Wendy Tucker was here when we all wish we were, when Key West was still an acquired taste — rugged and unrefined, disheveled and defiant.
As a local news reporter in Key West from 1971 to 1989, Tucker wrote local news that made national history. She shot the last photo of Bum Farto and the first photos of Mel Fisher, when, in 1985, his crew found the $400 million mother lode of treasure from the Nuestra Senora de Atocha. Tucker, now 80, was on the boat with Fisher the next day — July 21, 1985 — when he went out to the dive site and saw for himself the “reef of silver bars” that he had sought for 16 years. She knew Fisher better than most.
So who better to write his official biography? This month marks the 400th anniversary of the sinking of the Atocha — and the release of Tucker’s long-awaited biography of the legendary treasure hunter whose “Today’s the Day” mantra proved true in 1985.
It’s also the title of the biography: “Today’s the Day! – The Mel Fisher Story” by Wendy Tucker with Mel Fisher.
“Wendy … conducted and transcribed more than 100 hours of interviews with Mel Fisher, now collected in this book and using the late adventurer’s own words. Tucker worked closely with the Fisher family to provide in-depth color to his life and their collective experience,” states a press release about the book, which will be released at three autograph sessions Sept. 3-5.
Tucker “brings to the page the fully realized life story of Mel Fisher,” author Lorian Hemingway writes of the book. “‘Today’s the Day!’ is Mel Fisher’s memoir, in his own straightforward and unfailingly fair and optimistic words. … It is a headlong plunge into a world where the magical and unforeseen are a given.
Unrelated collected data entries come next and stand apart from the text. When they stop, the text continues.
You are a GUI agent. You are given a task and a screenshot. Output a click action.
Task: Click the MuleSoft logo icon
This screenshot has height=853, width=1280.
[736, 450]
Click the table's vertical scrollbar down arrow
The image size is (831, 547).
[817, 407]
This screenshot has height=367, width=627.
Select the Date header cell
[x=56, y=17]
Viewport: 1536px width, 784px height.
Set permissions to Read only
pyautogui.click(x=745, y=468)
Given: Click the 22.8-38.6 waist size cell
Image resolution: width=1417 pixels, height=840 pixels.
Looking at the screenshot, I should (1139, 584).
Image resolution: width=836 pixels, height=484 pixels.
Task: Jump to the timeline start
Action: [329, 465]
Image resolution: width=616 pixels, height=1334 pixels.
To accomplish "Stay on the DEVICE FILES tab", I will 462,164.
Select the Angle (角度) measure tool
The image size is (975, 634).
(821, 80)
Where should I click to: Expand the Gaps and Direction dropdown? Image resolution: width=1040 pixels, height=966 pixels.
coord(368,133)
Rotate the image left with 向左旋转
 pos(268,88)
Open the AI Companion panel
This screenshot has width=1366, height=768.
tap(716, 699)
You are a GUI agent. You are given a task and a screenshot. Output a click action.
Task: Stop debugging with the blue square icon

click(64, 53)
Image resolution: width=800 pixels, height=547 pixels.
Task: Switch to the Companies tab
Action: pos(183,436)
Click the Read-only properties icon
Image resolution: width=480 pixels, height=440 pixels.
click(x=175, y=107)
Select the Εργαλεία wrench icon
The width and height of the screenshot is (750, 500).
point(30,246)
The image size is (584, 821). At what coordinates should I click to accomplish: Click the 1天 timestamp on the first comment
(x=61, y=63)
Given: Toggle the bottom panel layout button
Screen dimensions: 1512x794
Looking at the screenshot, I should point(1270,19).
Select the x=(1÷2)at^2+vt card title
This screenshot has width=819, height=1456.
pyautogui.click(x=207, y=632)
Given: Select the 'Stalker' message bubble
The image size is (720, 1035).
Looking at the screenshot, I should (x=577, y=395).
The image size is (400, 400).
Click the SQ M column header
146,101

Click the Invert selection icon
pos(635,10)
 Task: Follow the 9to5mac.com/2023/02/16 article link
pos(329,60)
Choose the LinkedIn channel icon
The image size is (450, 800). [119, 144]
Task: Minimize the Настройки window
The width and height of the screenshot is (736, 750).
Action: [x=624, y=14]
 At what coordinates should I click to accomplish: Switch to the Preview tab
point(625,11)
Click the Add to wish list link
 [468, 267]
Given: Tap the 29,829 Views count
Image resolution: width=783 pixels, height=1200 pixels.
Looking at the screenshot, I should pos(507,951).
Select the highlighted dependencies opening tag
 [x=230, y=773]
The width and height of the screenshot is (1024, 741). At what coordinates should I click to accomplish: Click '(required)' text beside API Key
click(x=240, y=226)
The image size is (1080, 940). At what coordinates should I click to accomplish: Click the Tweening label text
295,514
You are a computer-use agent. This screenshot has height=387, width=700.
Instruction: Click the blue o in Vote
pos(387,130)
And the quest is not just for any treasure, but for one so immense in its historical value alone, and so seemingly out of reach, that only someone who had truly felt and heard its faint, but still clear, heartbeat across the centuries could heed and honor as his life’s work.”
“Wendy’s gifts as a storyteller make it impossible to put the book down as she gives the reader an unforgettable narrative of the day-to-day salvage operations from the Key West office and out on the sites 40 miles at sea — much of which is described in Mel’s own words. It’s a great read for divers, history buffs and all those who want to know something about the cultural legacy of the 1622 Tierra Firme fleet rescued through the recovery of priceless artifacts from the seabed,” writes R. Duncan Mathewson III, a marine archaeologist and author who worked with Fisher.
Meet-the-author events:
Saturday, Sept. 3: 4 to 9 p.m. at Schooner Wharf Bar
Sunday Sept. 4: noon to 5 p.m. at Marriott Beachside Hotel
Monday, Sept. 5: 10 a.m. to 3 p.m. at Mel Fisher’s Shipwreck Treasures, 613 Duval St.